* Aim of the task *
Word for word, set down every line of the entries below from the line with "Viewport: 600px width, 419px height." to the line with "You are a computer-use agent. Viewport: 800px", including both, and no other line.
[[ Data for the task open ]]
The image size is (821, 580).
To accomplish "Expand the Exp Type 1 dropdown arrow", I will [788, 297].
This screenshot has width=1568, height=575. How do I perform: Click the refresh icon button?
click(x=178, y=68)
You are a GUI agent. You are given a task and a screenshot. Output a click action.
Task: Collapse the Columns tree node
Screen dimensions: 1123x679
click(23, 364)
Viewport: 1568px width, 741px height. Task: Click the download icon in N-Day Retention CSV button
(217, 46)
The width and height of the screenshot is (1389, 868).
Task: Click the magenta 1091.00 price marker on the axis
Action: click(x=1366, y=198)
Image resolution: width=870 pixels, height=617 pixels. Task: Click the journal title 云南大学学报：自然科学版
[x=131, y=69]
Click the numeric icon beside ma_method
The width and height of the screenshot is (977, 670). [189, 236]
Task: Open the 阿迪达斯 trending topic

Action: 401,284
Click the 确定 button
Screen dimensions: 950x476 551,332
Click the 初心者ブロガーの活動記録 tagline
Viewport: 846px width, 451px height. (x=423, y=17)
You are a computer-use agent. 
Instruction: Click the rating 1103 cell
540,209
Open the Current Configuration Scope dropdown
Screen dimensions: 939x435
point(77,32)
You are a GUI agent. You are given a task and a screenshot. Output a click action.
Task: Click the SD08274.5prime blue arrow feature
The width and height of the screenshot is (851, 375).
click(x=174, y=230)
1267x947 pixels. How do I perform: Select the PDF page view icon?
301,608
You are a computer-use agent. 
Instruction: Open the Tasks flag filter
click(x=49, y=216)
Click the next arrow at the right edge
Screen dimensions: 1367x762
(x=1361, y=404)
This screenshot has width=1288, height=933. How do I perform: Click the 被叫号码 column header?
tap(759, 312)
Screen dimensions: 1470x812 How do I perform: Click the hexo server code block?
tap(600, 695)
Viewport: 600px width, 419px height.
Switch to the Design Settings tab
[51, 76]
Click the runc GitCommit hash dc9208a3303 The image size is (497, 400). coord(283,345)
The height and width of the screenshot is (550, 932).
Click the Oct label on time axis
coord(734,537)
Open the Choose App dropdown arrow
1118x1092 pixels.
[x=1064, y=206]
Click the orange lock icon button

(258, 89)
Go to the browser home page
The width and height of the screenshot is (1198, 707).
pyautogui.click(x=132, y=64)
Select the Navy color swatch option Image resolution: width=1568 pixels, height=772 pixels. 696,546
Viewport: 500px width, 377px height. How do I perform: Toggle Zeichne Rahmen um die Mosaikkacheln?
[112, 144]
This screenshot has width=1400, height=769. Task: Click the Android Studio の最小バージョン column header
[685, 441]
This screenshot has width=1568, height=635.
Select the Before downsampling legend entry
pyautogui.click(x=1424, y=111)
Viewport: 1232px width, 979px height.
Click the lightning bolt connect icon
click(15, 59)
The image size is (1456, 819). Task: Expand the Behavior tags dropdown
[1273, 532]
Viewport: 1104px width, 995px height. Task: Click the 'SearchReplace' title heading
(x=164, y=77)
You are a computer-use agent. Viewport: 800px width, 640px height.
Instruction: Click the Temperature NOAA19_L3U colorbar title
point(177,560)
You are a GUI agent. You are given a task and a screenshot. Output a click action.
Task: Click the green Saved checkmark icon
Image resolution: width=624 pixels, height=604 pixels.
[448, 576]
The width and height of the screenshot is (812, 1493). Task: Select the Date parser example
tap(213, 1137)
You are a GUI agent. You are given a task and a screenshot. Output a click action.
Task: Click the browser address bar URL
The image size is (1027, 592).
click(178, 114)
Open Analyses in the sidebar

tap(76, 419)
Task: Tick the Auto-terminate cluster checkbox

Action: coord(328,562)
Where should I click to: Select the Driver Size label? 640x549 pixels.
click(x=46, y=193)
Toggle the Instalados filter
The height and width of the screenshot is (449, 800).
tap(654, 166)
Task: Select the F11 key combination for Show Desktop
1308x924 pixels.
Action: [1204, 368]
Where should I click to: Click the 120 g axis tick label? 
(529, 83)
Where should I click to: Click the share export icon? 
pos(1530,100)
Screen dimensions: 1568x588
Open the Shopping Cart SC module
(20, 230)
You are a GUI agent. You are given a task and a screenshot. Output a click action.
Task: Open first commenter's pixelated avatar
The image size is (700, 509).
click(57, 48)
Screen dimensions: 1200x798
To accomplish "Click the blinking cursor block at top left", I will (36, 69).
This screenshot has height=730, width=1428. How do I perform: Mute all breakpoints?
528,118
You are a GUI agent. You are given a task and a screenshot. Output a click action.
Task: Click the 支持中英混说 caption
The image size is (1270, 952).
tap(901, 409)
[[ Data for the task closed ]]
* Solution to this task *
Viewport: 600px width, 419px height.
Switch to the Design Settings tab
[51, 76]
Click the runc GitCommit hash dc9208a3303 The image size is (497, 400). coord(283,345)
The height and width of the screenshot is (550, 932).
Click the Oct label on time axis
coord(734,537)
Open the Choose App dropdown arrow
1118x1092 pixels.
[x=1064, y=206]
Click the orange lock icon button

(258, 89)
Go to the browser home page
The width and height of the screenshot is (1198, 707).
pyautogui.click(x=132, y=64)
Select the Navy color swatch option Image resolution: width=1568 pixels, height=772 pixels. 696,546
Viewport: 500px width, 377px height. How do I perform: Toggle Zeichne Rahmen um die Mosaikkacheln?
[112, 144]
This screenshot has width=1400, height=769. Task: Click the Android Studio の最小バージョン column header
[685, 441]
This screenshot has width=1568, height=635.
Select the Before downsampling legend entry
pyautogui.click(x=1424, y=111)
Viewport: 1232px width, 979px height.
Click the lightning bolt connect icon
click(15, 59)
The image size is (1456, 819). Task: Expand the Behavior tags dropdown
[1273, 532]
Viewport: 1104px width, 995px height. Task: Click the 'SearchReplace' title heading
(x=164, y=77)
You are a computer-use agent. Viewport: 800px width, 640px height.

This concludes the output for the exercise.